The Artwork
Mari Andriessen gedenkt de slachtoffers van de Tweede Wereldoorlog met vier figuren in brons in zijn Monument voor alle gevallenen 1940-1945 uit 1956. Twee mannen, een vrouw en een kind ontmoeten elkaar op een lage sokkel. Ze symboliseren de uiteenlopende gevoelens die heersten in de naoorlogse jaren: het verdriet om het verleden krijgt vorm in het gebogen hoofd van de vrouw, het optimisme van de wederopbouw gaf Andriessen weer als een man met schop. De andere man en het kind vormen een schakel tussen deze twee uitersten. Het beeld is strategisch geplaatst, tussen het oude stadhuis en de nieuwbouw van de Lijnbaan.

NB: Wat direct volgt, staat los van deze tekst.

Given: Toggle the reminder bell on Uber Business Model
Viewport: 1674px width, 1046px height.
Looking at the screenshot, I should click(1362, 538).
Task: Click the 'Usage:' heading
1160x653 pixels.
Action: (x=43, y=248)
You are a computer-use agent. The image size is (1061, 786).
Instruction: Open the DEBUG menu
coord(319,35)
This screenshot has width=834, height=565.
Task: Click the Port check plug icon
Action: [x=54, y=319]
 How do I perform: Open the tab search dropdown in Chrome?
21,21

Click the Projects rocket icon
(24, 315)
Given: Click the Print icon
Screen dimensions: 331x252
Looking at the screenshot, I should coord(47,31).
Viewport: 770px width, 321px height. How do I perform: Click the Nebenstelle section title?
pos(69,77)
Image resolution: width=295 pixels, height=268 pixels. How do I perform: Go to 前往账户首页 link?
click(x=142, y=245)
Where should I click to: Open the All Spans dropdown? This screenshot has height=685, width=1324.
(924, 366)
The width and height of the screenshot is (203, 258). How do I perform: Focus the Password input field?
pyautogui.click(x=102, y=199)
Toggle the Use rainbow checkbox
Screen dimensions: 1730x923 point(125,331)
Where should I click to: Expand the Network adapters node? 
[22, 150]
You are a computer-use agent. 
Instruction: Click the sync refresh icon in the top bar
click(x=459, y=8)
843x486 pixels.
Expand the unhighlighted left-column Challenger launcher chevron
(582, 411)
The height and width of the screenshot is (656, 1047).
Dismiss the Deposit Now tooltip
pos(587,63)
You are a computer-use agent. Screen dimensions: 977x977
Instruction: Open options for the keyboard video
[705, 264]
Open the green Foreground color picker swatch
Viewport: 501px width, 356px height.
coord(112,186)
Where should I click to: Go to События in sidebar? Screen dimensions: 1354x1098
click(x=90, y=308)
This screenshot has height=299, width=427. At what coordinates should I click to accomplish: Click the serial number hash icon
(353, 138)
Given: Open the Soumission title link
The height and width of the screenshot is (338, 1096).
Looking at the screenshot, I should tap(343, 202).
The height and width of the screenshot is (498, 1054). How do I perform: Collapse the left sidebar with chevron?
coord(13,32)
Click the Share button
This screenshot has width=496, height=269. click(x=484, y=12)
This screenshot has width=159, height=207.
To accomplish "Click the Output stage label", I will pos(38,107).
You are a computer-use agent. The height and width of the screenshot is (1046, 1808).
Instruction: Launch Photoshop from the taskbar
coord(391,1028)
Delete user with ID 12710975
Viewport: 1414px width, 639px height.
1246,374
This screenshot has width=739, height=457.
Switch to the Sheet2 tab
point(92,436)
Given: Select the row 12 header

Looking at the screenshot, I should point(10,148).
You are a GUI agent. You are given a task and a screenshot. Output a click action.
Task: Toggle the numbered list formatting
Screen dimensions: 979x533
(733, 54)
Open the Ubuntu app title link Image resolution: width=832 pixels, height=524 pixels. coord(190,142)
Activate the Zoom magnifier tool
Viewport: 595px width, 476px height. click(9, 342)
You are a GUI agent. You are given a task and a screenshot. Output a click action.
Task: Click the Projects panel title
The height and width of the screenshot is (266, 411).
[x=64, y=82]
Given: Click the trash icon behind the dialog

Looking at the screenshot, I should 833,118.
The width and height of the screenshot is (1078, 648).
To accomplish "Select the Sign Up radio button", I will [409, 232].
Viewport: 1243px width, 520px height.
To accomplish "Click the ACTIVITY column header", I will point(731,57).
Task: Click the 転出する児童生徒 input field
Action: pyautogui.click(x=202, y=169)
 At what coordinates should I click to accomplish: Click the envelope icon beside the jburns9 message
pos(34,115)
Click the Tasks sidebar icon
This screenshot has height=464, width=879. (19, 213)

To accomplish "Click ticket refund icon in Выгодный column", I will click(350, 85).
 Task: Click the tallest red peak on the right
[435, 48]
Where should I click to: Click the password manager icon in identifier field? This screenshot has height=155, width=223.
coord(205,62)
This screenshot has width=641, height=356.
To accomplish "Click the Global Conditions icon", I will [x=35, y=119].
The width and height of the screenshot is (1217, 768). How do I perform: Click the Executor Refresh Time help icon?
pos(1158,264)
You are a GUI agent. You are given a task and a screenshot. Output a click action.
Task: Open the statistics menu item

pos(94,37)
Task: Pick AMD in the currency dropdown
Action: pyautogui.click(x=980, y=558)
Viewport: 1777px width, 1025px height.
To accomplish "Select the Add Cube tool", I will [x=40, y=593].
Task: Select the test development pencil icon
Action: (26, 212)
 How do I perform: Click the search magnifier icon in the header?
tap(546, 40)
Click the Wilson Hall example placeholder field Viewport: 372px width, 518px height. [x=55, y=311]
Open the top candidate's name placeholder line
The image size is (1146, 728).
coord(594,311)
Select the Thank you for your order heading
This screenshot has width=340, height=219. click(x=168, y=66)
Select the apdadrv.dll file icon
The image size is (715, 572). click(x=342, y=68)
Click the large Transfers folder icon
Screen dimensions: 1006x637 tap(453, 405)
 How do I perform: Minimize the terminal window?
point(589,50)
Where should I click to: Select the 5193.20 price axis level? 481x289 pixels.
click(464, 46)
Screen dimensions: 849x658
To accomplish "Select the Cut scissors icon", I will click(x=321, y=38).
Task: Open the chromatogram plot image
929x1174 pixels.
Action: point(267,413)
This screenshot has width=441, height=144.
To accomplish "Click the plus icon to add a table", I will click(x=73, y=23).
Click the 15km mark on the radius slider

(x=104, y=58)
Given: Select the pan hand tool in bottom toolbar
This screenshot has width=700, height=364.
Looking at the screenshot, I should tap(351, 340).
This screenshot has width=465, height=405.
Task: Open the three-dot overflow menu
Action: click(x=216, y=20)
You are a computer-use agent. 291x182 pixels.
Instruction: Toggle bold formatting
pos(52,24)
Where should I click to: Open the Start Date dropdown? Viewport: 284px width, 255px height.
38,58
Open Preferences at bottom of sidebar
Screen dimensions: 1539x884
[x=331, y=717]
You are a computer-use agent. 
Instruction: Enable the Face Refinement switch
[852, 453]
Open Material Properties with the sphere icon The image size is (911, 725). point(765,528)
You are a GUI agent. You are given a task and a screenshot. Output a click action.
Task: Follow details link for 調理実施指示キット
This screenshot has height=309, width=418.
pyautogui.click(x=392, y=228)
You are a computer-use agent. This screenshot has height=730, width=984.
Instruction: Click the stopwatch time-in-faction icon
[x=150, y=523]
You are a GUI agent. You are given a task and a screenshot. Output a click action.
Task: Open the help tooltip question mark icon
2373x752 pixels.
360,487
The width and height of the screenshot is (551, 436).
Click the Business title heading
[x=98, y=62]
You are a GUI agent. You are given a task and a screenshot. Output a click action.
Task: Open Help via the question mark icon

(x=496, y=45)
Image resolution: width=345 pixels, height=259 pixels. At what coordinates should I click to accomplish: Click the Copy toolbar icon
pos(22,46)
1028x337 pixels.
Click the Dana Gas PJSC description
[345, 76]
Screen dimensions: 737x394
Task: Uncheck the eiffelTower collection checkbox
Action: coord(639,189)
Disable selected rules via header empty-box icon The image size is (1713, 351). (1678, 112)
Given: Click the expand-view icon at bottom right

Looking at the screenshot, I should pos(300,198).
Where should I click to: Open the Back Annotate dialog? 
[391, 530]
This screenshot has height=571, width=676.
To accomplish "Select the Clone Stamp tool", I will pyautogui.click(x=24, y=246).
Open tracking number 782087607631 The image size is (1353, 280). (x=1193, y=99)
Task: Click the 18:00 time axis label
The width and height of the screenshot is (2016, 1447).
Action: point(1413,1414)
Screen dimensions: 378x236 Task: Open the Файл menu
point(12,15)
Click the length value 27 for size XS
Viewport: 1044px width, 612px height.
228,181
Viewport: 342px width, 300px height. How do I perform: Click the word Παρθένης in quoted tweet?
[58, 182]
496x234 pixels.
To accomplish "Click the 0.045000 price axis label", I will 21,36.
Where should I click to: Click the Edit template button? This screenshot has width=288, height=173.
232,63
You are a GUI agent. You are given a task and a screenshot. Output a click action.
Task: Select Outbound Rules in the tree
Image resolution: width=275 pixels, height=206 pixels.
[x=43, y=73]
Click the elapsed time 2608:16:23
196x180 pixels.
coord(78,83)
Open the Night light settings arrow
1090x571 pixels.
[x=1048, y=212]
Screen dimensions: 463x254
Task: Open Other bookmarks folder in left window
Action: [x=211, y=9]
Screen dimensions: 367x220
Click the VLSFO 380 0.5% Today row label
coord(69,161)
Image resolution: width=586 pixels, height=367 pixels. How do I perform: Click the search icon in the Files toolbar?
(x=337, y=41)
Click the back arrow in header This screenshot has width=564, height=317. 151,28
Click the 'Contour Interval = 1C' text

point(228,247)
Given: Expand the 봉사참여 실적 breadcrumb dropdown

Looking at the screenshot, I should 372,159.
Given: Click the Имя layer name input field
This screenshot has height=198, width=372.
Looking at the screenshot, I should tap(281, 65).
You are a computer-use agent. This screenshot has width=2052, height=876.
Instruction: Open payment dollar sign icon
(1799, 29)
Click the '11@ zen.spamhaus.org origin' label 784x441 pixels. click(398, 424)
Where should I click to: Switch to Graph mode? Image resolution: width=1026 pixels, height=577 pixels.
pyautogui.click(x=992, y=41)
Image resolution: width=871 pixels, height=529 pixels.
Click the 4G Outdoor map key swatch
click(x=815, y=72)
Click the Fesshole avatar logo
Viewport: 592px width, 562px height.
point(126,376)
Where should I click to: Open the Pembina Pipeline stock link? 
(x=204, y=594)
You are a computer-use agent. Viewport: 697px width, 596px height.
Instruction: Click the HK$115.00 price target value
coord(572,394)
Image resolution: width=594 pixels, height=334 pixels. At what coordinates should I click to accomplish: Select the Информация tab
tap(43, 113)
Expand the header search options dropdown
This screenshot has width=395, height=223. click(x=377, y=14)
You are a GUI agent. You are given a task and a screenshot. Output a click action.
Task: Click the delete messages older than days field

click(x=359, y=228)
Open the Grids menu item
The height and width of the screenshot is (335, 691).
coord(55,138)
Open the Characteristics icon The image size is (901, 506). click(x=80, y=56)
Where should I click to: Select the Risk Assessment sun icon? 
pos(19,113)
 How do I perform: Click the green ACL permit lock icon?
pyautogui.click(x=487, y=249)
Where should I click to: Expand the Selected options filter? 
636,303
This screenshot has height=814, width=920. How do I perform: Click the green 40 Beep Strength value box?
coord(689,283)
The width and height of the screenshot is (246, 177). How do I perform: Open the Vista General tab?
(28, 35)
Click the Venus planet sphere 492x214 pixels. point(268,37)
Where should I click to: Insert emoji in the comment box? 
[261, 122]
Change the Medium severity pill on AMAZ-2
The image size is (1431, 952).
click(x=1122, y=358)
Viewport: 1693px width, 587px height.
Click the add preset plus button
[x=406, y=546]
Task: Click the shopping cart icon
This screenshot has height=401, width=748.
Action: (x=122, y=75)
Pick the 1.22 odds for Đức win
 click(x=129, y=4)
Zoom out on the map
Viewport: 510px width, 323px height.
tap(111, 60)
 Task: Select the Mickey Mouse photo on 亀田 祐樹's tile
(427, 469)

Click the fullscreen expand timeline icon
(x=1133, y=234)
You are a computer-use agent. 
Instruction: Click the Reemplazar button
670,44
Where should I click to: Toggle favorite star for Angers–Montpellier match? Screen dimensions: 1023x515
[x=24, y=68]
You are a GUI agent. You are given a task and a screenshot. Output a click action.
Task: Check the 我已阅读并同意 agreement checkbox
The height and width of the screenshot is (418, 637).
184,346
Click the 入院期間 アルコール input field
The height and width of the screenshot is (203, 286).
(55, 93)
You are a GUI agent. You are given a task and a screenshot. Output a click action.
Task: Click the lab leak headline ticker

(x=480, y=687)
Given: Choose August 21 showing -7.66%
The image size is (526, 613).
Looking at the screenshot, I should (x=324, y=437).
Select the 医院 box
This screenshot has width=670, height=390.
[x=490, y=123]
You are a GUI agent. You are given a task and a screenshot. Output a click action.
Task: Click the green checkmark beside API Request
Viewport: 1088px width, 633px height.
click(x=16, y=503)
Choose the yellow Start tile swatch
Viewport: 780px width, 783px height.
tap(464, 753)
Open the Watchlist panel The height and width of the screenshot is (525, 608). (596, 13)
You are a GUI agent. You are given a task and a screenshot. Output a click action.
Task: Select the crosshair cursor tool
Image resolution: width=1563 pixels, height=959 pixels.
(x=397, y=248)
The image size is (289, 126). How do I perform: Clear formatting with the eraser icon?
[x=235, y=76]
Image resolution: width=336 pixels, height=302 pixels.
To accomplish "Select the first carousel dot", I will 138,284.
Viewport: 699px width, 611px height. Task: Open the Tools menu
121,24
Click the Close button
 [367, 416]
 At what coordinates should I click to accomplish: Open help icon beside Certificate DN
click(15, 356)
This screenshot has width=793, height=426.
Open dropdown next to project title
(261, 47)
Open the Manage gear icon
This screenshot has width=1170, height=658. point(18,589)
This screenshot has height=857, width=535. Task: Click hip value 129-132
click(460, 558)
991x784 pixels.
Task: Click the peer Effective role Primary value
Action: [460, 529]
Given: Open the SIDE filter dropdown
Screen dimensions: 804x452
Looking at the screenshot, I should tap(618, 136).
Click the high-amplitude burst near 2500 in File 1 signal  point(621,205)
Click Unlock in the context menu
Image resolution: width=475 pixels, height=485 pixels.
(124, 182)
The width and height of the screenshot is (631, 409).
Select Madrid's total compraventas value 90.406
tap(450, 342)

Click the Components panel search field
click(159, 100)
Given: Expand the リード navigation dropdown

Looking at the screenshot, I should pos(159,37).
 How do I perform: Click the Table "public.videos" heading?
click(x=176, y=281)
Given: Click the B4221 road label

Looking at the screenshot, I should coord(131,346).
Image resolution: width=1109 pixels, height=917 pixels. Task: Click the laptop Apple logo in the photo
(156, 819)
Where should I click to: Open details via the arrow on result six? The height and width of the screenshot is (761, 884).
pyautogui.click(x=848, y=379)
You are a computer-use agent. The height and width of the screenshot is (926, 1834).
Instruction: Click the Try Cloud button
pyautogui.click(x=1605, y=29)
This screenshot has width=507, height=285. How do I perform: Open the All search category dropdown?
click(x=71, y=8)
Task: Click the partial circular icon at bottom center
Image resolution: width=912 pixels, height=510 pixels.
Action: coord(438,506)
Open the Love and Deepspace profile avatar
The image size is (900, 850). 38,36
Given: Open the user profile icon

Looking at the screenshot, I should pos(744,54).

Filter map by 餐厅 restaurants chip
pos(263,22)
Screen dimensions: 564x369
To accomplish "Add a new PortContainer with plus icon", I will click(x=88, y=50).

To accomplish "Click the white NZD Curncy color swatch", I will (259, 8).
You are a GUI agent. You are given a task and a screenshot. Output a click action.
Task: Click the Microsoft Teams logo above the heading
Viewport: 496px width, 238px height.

Op de sokkel zijn de woorden ‘Sterker door strijd’ te lezen. Wilhelmina sprak deze woorden na haar terugkeer uit Engeland. Rotterdam heeft ze als devies in het stadswapen opgenomen. Op de andere zijde staat een gedicht dat Clara Eggink bij het beeld schreef: “Het werk des daags vraagt om een gave mens. Men moet de ramp om zijn herstel vergeten. Zoals de zwerm der meeuwen op uw havens, onafwendbaar keert de levensdrift. Toch stoelt uw welvaart tevens ‘t ontijdig graf van die nu van geen opbouw weten. Gedenk dees onherstelbaarheid; dan zal uw nageslacht zijn brood in vrijheid eten.”